> _WORK REQUEST_
The answer must consist of every line in the records that contains the word "magnifier".

> _DATA TO EXAMINE_
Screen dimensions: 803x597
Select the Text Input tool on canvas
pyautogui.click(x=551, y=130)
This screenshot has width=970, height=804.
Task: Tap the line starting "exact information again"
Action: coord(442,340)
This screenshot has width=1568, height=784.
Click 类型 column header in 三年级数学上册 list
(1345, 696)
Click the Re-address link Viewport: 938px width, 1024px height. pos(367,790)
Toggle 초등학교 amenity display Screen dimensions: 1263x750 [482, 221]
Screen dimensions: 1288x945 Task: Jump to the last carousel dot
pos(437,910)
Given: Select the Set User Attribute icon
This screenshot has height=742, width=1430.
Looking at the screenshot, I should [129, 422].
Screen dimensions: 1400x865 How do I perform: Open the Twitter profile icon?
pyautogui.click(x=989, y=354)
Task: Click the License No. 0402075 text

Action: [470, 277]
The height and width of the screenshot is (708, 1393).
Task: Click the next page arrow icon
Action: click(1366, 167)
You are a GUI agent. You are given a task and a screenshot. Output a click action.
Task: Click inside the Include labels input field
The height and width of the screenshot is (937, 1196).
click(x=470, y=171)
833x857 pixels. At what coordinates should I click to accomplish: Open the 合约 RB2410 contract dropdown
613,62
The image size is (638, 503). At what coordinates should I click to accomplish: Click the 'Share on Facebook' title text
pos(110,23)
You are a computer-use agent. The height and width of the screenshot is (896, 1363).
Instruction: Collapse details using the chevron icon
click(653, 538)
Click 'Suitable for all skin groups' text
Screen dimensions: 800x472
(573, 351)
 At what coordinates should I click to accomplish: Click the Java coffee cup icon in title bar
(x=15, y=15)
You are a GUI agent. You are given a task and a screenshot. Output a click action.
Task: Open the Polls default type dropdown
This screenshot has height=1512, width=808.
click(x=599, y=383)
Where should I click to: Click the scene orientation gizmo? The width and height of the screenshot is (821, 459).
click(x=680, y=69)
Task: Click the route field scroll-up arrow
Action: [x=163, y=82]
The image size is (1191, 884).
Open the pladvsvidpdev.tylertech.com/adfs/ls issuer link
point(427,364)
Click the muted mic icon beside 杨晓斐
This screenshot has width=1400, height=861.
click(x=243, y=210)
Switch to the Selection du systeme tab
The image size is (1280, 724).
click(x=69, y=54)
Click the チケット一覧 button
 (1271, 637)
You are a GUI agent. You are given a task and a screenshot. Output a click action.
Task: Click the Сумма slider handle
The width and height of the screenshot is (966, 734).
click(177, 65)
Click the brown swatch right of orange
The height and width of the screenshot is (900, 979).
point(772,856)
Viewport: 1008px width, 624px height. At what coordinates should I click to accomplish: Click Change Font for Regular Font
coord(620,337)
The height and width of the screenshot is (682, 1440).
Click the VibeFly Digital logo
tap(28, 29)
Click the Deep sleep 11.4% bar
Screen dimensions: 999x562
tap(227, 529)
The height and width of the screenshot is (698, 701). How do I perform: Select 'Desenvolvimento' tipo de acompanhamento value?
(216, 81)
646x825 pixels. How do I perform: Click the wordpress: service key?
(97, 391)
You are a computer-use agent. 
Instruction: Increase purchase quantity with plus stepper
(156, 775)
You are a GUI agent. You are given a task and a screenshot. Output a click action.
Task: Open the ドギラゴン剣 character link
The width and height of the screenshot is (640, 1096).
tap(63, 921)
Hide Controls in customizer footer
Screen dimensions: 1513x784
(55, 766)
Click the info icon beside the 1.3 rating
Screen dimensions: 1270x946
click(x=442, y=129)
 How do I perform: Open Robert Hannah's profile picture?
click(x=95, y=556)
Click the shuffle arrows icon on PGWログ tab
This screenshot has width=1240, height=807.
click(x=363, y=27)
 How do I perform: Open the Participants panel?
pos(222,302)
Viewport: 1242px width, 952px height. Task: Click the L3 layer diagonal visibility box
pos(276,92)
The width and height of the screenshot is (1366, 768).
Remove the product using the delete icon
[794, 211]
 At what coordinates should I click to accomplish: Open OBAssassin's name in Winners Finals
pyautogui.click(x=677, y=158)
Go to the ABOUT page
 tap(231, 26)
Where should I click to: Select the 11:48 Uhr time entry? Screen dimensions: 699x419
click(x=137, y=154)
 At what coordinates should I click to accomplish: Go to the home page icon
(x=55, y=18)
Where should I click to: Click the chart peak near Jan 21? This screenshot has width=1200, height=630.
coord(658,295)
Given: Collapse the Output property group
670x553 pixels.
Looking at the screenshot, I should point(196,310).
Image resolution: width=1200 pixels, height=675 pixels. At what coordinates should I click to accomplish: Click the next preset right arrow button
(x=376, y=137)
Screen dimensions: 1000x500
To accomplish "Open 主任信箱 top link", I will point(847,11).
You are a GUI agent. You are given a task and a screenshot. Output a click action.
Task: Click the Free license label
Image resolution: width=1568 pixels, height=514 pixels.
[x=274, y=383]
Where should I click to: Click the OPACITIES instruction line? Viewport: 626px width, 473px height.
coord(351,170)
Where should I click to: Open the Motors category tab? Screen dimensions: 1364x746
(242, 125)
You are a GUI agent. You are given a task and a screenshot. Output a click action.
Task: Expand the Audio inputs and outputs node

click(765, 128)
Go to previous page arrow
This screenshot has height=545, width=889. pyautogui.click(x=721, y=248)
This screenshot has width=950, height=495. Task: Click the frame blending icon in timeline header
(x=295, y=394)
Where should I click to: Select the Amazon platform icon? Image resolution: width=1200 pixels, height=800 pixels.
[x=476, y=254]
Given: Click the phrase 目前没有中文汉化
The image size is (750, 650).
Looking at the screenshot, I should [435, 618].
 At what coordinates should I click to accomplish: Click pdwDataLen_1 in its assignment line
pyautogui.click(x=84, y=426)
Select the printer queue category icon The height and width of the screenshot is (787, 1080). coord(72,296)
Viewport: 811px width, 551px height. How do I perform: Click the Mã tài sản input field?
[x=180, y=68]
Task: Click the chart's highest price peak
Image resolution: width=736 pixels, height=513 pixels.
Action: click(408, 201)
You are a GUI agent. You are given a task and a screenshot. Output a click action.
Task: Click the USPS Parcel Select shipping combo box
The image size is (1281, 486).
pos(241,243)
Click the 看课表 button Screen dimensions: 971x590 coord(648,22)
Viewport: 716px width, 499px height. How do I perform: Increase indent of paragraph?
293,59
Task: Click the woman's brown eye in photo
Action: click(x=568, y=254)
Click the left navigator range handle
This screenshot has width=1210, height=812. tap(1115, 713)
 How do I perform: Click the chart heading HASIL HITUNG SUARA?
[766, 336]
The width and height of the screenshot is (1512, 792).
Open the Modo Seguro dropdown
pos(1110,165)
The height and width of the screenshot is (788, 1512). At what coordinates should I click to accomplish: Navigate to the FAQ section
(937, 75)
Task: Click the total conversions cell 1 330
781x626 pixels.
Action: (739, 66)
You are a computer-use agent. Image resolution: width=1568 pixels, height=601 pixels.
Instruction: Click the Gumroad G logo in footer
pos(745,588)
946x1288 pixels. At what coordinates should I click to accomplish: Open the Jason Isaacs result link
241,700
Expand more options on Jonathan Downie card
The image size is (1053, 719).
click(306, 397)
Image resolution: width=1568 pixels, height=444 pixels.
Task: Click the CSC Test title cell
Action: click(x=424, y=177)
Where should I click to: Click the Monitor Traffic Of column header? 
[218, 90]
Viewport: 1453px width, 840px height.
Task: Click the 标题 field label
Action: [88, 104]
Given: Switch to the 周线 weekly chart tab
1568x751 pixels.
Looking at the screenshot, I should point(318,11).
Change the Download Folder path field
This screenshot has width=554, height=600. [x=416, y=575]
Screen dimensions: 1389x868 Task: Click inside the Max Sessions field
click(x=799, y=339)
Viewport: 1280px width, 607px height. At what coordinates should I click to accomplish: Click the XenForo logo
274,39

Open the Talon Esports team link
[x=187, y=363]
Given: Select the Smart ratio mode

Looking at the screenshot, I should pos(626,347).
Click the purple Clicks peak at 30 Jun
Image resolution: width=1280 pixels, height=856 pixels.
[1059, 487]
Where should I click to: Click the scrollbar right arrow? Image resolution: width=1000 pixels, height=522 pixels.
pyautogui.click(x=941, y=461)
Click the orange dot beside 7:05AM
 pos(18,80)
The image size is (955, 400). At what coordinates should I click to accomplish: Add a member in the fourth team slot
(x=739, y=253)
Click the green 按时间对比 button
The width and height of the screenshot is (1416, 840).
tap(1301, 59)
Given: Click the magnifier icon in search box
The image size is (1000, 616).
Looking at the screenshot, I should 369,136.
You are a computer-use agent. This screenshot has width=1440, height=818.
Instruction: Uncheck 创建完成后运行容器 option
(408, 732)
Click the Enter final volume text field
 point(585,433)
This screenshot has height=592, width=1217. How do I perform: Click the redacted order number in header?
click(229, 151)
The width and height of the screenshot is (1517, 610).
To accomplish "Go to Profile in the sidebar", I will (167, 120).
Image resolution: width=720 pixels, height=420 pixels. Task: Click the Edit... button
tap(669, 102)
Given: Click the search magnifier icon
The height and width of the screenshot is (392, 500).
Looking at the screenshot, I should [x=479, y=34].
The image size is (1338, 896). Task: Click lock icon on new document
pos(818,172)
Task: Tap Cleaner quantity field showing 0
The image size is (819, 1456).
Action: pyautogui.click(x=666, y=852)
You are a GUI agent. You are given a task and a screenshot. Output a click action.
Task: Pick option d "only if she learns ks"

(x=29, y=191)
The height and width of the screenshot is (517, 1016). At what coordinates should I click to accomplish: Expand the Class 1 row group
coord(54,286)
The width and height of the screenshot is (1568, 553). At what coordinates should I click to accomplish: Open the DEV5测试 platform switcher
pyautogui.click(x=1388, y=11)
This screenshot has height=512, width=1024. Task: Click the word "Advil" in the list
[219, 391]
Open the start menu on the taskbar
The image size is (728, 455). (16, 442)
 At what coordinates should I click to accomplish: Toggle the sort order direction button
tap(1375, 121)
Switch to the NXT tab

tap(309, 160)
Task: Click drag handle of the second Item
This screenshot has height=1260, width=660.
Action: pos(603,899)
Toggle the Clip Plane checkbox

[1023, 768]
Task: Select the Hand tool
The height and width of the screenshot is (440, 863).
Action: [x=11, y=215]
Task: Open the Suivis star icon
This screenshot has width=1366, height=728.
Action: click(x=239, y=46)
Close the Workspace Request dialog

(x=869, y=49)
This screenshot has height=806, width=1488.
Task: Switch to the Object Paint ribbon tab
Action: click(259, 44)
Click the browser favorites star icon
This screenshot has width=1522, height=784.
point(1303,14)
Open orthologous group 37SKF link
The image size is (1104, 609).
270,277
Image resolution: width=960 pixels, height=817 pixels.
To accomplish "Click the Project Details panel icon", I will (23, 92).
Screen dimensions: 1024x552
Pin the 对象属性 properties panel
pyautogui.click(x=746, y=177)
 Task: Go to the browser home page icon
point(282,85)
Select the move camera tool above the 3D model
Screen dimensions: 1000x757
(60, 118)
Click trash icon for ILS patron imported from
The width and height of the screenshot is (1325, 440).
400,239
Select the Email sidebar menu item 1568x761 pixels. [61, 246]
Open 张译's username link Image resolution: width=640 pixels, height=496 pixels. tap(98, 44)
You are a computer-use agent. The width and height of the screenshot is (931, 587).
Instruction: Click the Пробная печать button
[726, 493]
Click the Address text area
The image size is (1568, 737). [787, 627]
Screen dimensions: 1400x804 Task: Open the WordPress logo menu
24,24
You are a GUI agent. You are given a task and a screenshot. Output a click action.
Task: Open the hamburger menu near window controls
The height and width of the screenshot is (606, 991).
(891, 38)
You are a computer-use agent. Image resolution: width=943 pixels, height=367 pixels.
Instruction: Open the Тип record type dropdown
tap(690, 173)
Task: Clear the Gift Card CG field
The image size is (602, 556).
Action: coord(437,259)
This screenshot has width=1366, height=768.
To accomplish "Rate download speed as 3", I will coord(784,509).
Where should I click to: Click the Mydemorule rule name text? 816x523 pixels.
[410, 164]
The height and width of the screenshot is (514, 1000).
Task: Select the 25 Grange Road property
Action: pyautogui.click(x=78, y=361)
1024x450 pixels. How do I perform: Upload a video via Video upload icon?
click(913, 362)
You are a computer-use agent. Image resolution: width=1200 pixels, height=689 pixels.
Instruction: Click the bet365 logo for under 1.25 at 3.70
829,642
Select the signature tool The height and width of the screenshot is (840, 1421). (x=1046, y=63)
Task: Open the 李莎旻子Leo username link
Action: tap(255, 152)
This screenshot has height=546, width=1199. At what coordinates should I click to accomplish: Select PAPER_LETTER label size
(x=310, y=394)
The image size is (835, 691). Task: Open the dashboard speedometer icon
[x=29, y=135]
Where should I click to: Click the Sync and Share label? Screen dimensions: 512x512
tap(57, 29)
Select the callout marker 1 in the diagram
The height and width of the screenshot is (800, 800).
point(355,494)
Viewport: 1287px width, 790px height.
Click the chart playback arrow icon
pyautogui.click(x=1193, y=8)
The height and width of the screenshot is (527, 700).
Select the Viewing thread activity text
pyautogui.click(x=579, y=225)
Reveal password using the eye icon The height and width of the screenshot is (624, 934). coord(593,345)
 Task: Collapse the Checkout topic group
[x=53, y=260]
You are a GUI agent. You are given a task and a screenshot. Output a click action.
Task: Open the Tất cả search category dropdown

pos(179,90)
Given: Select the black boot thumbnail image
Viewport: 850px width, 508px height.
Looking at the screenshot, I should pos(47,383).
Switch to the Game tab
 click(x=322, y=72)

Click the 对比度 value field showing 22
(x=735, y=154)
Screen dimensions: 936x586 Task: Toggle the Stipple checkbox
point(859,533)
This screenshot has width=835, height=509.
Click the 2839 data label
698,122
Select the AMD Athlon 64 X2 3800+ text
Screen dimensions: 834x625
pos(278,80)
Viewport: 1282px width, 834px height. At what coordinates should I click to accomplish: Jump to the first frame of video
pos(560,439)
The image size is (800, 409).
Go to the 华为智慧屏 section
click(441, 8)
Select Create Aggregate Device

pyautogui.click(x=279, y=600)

> _REPLY_
Given: Click the magnifier icon in search box
Given: Click the search magnifier icon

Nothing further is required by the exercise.